- **SET PROBLEM**:
Lay out the stretch of the records from the line containing "You are a computer-use agent. Image resolution: width=640" through the line containing "[1490, 761]" as a JSON list of strings, one string per line and blank lines omitted. Include no other lines.

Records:
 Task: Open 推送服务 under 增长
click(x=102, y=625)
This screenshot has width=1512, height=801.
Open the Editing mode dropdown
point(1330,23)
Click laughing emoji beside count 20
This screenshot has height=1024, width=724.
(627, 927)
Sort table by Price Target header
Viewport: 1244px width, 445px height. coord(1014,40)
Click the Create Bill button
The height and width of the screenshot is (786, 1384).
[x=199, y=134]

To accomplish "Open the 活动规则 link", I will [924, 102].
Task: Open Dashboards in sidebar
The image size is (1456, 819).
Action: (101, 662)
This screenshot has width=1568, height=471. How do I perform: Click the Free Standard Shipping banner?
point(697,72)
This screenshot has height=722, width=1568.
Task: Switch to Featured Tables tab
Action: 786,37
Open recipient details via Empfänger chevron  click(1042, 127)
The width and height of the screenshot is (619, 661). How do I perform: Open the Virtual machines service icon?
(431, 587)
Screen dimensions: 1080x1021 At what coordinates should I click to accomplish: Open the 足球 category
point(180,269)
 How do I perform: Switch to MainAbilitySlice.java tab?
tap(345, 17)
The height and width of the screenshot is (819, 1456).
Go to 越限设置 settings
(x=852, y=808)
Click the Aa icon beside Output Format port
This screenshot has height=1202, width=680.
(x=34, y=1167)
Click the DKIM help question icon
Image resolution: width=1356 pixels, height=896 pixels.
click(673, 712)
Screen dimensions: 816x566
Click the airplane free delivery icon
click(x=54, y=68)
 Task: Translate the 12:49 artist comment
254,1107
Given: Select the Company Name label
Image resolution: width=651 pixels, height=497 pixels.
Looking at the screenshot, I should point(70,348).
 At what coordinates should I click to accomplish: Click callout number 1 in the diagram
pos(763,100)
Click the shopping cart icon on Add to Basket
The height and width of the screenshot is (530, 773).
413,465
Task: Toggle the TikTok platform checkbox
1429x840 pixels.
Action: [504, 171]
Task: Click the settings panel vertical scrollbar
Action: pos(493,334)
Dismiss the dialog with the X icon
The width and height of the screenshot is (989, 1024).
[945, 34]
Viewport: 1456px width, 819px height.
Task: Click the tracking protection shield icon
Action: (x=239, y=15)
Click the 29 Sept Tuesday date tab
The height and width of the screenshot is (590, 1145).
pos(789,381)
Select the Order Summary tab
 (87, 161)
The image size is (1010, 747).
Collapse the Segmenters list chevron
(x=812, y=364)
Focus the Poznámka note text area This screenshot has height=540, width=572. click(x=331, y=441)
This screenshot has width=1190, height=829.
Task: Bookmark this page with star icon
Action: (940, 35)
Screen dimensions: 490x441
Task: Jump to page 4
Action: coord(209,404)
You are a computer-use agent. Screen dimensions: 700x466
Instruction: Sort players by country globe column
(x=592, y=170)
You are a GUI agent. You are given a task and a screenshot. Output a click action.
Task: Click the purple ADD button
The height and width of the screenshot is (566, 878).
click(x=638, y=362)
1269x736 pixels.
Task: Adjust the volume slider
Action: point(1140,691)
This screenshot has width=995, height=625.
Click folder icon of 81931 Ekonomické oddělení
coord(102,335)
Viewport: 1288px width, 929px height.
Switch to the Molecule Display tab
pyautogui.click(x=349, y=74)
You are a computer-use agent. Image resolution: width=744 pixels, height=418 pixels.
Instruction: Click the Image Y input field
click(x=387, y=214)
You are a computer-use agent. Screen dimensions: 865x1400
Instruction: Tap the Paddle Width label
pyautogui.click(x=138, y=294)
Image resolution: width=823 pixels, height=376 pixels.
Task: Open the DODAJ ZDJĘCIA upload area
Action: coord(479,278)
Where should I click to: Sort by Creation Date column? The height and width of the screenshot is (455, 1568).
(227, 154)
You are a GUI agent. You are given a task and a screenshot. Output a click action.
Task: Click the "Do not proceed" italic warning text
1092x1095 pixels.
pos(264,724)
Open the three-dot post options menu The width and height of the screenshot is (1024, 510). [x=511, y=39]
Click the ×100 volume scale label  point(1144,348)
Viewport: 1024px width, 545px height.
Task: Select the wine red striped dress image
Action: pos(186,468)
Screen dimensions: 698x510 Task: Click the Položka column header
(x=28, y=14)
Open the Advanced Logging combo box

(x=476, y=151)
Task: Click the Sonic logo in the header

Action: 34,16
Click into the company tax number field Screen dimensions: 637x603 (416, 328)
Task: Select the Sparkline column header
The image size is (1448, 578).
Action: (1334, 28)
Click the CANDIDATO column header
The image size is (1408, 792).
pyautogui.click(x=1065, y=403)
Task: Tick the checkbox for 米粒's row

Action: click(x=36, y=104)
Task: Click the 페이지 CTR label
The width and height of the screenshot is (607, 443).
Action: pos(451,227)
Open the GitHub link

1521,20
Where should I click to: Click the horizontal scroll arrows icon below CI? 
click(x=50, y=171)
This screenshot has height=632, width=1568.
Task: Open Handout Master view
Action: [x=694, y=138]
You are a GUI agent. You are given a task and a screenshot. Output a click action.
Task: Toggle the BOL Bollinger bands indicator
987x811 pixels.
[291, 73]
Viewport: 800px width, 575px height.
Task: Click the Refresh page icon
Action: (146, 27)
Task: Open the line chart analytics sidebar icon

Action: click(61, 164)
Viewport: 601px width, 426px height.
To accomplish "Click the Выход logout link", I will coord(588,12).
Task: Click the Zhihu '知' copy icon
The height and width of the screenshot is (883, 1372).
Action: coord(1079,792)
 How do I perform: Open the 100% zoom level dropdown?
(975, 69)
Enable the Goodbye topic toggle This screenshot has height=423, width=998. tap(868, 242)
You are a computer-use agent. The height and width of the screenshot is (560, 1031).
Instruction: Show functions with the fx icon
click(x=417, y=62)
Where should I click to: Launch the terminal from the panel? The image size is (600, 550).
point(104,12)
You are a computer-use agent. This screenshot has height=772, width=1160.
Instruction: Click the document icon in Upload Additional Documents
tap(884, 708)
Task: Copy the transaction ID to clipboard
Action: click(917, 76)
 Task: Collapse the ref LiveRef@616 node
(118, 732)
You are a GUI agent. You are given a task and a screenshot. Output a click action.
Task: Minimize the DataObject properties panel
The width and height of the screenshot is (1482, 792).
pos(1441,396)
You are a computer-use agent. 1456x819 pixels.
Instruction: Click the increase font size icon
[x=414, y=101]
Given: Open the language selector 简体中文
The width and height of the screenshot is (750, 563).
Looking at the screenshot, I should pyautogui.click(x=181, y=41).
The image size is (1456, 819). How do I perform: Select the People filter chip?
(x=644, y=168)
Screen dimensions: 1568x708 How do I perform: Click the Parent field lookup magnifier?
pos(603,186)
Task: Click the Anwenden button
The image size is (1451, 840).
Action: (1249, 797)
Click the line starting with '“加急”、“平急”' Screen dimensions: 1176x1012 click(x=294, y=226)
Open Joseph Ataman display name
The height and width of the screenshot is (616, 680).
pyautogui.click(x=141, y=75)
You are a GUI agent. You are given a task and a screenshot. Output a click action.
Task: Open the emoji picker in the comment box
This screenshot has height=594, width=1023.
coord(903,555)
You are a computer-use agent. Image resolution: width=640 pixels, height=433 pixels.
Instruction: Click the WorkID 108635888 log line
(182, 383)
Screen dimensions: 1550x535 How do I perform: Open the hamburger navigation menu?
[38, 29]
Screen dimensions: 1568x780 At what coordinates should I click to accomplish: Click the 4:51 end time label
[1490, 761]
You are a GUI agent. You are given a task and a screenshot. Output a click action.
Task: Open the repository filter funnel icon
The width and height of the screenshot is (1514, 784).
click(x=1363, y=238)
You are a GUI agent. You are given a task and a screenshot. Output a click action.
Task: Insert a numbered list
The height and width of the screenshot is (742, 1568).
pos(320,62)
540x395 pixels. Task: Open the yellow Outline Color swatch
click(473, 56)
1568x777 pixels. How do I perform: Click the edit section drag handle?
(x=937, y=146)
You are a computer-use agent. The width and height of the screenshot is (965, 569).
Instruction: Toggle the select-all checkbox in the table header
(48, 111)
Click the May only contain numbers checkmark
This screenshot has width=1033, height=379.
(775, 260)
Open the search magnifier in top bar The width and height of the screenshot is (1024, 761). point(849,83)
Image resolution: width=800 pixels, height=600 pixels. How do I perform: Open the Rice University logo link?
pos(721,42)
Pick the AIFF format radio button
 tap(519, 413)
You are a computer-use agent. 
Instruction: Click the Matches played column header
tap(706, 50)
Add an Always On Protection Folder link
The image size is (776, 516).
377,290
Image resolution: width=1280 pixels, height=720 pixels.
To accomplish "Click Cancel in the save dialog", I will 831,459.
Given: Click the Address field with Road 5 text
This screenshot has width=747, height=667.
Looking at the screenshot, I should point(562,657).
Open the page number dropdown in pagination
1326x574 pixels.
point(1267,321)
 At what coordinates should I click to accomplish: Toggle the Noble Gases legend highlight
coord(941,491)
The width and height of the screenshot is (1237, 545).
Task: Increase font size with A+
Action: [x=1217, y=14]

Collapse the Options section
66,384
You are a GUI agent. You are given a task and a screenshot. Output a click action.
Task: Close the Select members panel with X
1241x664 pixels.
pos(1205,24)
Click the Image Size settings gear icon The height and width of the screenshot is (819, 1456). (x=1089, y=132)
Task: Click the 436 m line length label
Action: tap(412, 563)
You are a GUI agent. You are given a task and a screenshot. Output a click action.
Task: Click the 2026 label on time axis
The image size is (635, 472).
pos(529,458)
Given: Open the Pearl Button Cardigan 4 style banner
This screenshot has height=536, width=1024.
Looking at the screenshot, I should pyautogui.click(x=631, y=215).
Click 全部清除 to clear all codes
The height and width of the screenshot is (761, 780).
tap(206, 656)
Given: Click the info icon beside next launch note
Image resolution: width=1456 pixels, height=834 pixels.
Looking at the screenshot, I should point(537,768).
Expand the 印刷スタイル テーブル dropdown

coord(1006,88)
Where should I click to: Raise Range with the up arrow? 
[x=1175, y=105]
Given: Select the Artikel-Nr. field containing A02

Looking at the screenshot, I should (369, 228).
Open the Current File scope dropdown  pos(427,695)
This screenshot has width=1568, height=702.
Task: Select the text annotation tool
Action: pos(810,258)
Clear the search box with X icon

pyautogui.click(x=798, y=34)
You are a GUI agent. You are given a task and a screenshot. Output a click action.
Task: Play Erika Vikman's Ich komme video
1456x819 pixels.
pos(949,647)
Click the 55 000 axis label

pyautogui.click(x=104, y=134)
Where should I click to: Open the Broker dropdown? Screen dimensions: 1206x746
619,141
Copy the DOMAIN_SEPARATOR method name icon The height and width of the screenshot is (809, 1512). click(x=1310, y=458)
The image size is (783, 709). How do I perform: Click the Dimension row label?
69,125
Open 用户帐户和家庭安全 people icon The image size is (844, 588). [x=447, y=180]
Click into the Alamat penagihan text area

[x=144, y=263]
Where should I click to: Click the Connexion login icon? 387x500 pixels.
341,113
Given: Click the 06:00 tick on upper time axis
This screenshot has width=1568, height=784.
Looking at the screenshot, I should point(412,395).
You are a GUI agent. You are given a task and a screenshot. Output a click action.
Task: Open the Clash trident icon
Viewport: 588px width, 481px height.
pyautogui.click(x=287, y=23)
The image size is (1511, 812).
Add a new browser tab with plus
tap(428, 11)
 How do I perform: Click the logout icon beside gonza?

- **SOLUTION TO THIS EXERCISE**:
[
  "You are a computer-use agent. Image resolution: width=640 pixels, height=433 pixels.",
  "Instruction: Click the WorkID 108635888 log line",
  "(182, 383)",
  "Screen dimensions: 1550x535 How do I perform: Open the hamburger navigation menu?",
  "[38, 29]",
  "Screen dimensions: 1568x780 At what coordinates should I click to accomplish: Click the 4:51 end time label",
  "[1490, 761]"
]